For similar reasons, actors tend to be unnaturally upbeat in interviews. What did you think of the director? Oh, he’s great; he’s a genius. And the cast? They were wonderful, all of them; I was in heaven every day on the set.

But actors in private are a different story. I think such-and-such is awful, they’ll tell you; it’s bullshit that he got such great reviews. Of course, it also works the opposite way: actors love as much as they hate, though they might not want their enthusiasms broadcast, knowing how easily they can be misconstrued.

When I was about to publish my novel, Banned for Life, I had a number of exchanges with Jonathan Evison, whose counsel I sought with regard to promotion, among other matters. He was aware of certain aspects of my past, and he advised me to be forthcoming about them, since to do otherwise, he said, would amount to breaking faith with readers.
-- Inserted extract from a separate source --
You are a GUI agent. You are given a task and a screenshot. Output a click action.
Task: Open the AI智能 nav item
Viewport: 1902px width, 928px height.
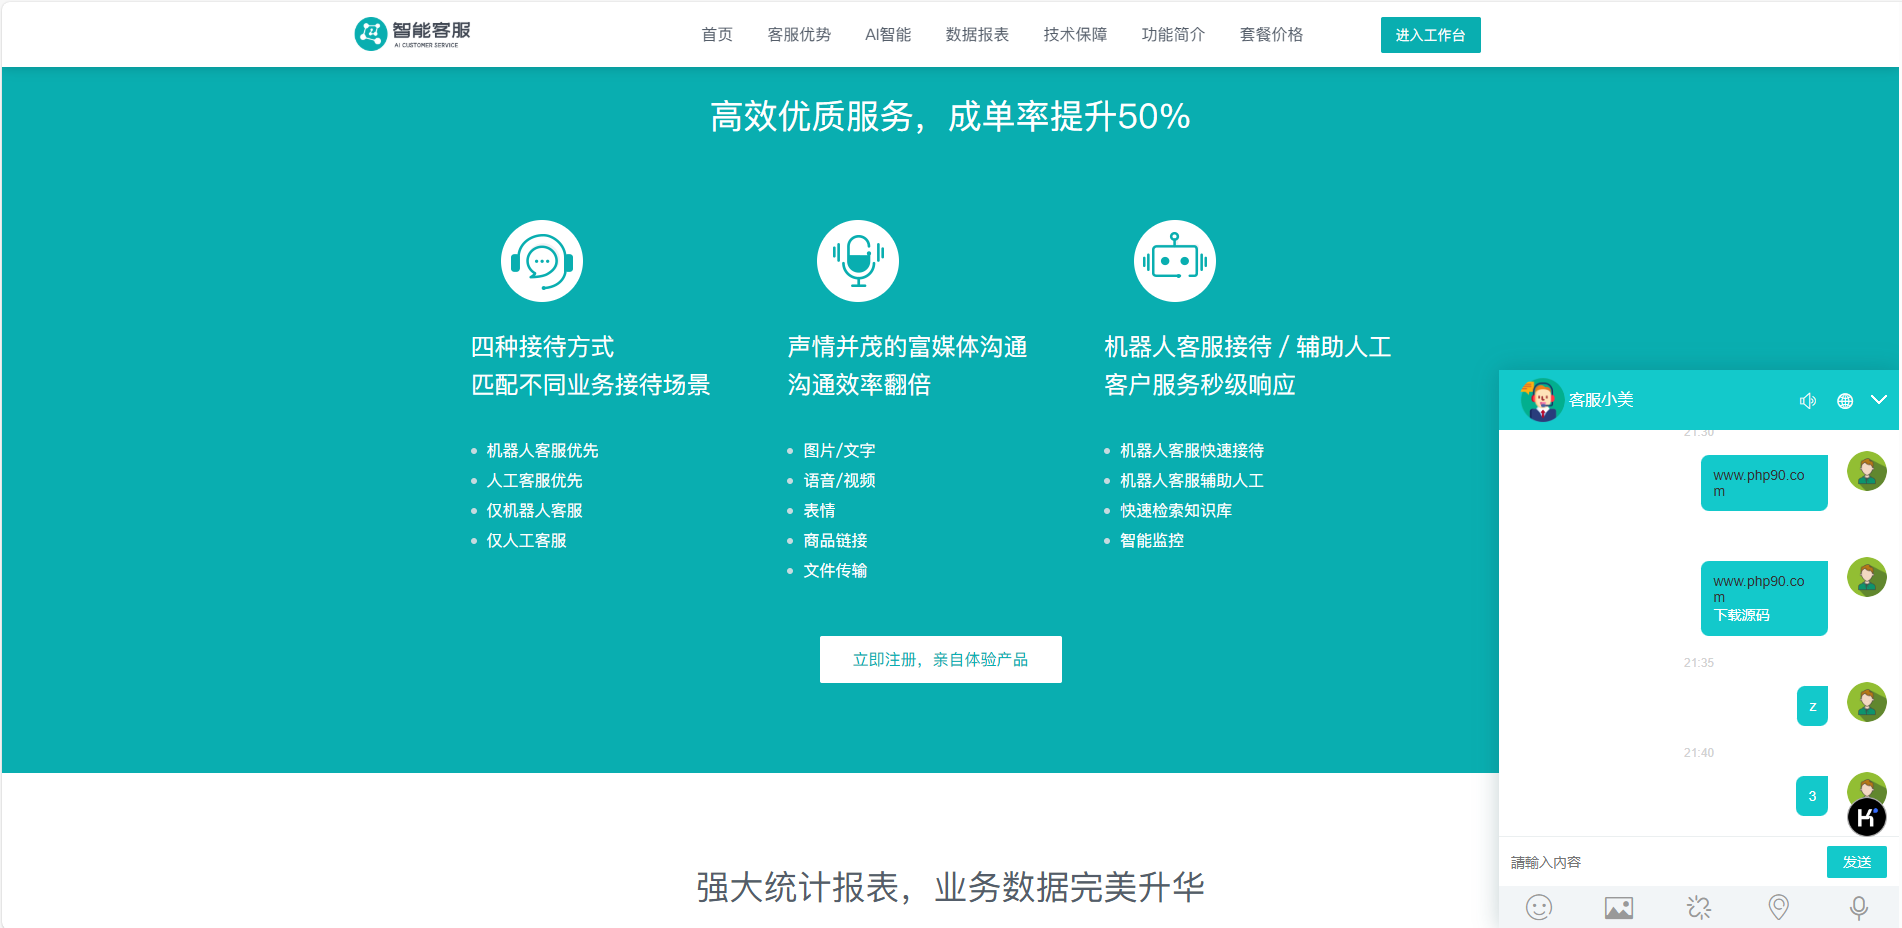coord(888,35)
Jonathan is a wise man, but I regarded Banned as my child, and so wanted to shield it from the sins of its father. I imagined dismissive reviews based less on the book and more on my rap sheet, as well as sneering remarks posted on message boards. Paranoia? But I’ve been the target of such remarks, and I wanted to give Banned a running start before falling on my sword.

Now, I figure, the time has come. Banned has barely been noticed since it appeared more than six months ago, and I’ve tested the waters with friends made since, and none have responded as feared.